# YOUR OBJECTIVE
Among these records, which lines include "icon"? Copy them out.

======== INFORMATION

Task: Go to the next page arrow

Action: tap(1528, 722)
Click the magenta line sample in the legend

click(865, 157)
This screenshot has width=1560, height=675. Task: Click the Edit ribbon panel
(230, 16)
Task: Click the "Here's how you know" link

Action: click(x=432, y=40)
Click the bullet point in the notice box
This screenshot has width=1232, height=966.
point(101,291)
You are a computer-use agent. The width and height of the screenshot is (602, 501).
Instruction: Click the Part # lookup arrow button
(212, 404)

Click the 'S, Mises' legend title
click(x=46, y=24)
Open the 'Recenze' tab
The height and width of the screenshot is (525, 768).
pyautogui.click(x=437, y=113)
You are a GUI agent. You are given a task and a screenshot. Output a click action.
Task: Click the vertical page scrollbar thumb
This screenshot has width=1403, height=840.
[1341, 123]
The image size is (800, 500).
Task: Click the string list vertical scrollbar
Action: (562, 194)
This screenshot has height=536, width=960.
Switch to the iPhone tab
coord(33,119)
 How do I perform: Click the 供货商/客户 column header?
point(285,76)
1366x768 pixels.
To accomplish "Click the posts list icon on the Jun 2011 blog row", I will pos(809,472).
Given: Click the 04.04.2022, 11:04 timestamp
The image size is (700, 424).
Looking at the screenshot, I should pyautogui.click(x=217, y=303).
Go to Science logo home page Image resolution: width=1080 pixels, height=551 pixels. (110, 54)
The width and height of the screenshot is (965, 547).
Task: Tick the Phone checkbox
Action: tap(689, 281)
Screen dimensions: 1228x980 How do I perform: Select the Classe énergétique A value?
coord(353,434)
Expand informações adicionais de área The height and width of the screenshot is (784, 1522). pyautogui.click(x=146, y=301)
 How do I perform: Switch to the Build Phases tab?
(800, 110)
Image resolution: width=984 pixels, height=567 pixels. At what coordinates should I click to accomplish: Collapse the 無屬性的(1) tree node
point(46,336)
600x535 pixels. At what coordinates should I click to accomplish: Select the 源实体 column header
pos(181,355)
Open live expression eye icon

================

# TASK SOLUTION
To accomplish "Click the posts list icon on the Jun 2011 blog row", I will pos(809,472).
Open live expression eye icon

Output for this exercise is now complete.